═════ MATERIAL TO PROCESS ═════
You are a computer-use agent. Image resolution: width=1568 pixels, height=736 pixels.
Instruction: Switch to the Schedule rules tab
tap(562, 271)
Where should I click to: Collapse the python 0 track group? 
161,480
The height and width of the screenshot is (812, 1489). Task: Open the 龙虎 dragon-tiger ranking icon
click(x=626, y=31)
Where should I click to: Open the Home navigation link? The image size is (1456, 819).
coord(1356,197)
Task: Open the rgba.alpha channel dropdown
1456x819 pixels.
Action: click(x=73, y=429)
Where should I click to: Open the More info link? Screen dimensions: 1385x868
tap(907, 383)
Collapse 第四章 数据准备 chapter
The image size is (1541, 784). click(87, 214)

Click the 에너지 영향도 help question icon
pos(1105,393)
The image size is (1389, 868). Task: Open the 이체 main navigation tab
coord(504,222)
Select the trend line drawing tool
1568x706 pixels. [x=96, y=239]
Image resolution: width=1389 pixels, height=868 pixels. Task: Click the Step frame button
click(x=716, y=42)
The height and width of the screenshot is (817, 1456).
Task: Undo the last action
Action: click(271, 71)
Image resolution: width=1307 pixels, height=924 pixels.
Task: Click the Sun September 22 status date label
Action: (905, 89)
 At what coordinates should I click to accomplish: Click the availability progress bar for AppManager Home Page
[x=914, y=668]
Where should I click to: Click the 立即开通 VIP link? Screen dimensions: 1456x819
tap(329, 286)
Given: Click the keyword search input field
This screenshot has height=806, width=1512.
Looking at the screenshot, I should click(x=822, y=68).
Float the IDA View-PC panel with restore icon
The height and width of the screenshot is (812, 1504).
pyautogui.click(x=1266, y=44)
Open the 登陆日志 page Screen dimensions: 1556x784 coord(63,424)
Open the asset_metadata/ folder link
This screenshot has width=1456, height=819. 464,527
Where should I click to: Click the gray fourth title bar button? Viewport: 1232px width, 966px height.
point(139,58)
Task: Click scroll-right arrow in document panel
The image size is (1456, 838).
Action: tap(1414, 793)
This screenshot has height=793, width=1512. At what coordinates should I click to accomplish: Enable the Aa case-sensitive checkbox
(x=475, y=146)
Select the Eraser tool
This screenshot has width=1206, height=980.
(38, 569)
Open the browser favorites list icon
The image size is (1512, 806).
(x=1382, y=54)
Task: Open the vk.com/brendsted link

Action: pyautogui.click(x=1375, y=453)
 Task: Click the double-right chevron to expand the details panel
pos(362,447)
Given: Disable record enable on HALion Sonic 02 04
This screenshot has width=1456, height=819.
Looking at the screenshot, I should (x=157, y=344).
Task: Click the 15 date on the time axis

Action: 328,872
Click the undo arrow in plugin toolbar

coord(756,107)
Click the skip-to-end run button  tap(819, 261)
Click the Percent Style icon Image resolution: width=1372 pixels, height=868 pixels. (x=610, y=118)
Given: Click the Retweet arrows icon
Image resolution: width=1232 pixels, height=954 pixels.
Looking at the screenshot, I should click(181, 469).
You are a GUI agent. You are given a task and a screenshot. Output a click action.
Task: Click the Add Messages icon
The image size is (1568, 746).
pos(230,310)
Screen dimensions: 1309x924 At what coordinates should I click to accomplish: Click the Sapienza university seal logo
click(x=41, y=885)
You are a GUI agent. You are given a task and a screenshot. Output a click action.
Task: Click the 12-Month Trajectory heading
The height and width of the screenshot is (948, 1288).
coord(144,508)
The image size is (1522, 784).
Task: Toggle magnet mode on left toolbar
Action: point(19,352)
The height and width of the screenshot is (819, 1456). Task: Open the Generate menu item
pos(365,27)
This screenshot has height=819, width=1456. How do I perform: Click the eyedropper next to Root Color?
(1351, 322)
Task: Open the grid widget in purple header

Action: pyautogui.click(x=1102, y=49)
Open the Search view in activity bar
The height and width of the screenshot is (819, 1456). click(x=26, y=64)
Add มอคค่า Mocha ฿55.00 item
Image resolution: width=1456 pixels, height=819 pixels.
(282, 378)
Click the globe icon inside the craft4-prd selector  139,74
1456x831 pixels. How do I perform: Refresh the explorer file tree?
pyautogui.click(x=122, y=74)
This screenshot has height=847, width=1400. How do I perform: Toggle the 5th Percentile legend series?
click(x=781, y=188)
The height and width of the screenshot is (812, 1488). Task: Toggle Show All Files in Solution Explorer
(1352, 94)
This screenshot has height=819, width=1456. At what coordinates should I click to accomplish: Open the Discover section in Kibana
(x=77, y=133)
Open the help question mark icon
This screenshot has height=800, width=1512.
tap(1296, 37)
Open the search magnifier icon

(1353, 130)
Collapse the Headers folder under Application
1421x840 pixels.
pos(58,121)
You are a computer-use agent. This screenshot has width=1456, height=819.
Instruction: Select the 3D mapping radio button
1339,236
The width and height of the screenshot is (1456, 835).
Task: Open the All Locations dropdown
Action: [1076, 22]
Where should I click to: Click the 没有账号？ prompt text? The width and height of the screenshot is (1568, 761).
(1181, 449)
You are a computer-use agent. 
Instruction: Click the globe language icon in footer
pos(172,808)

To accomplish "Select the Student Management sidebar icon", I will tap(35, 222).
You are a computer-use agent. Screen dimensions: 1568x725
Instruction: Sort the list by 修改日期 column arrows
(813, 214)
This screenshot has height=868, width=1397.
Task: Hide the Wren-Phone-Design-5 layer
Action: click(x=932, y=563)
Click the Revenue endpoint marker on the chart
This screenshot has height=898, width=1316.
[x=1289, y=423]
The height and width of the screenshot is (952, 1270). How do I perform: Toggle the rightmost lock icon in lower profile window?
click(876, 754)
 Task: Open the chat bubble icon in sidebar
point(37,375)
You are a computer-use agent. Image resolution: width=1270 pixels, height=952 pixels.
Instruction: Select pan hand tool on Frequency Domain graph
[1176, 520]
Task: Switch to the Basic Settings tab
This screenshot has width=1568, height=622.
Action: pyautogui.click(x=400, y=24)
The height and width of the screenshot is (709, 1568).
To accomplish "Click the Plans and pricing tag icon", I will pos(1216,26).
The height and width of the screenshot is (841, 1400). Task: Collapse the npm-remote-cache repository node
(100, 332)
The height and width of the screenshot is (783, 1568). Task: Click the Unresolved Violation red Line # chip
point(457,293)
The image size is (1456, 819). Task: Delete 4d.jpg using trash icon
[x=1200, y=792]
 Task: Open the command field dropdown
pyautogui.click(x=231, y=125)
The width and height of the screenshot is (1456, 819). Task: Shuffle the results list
═════
ACTION ITEM - Give back, exactly as written, the stretch from the line with "Where should I click to: Click the 立即开通" through the line with "Given: Disable record", and no other lines from the records above.

TASK RESPONSE -
Where should I click to: Click the 立即开通 VIP link? Screen dimensions: 1456x819
tap(329, 286)
Given: Click the keyword search input field
This screenshot has height=806, width=1512.
Looking at the screenshot, I should click(x=822, y=68).
Float the IDA View-PC panel with restore icon
The height and width of the screenshot is (812, 1504).
pyautogui.click(x=1266, y=44)
Open the 登陆日志 page Screen dimensions: 1556x784 coord(63,424)
Open the asset_metadata/ folder link
This screenshot has width=1456, height=819. 464,527
Where should I click to: Click the gray fourth title bar button? Viewport: 1232px width, 966px height.
point(139,58)
Task: Click scroll-right arrow in document panel
The image size is (1456, 838).
Action: tap(1414, 793)
This screenshot has height=793, width=1512. At what coordinates should I click to accomplish: Enable the Aa case-sensitive checkbox
(x=475, y=146)
Select the Eraser tool
This screenshot has width=1206, height=980.
(38, 569)
Open the browser favorites list icon
The image size is (1512, 806).
(x=1382, y=54)
Task: Open the vk.com/brendsted link

Action: pyautogui.click(x=1375, y=453)
 Task: Click the double-right chevron to expand the details panel
pos(362,447)
Given: Disable record enable on HALion Sonic 02 04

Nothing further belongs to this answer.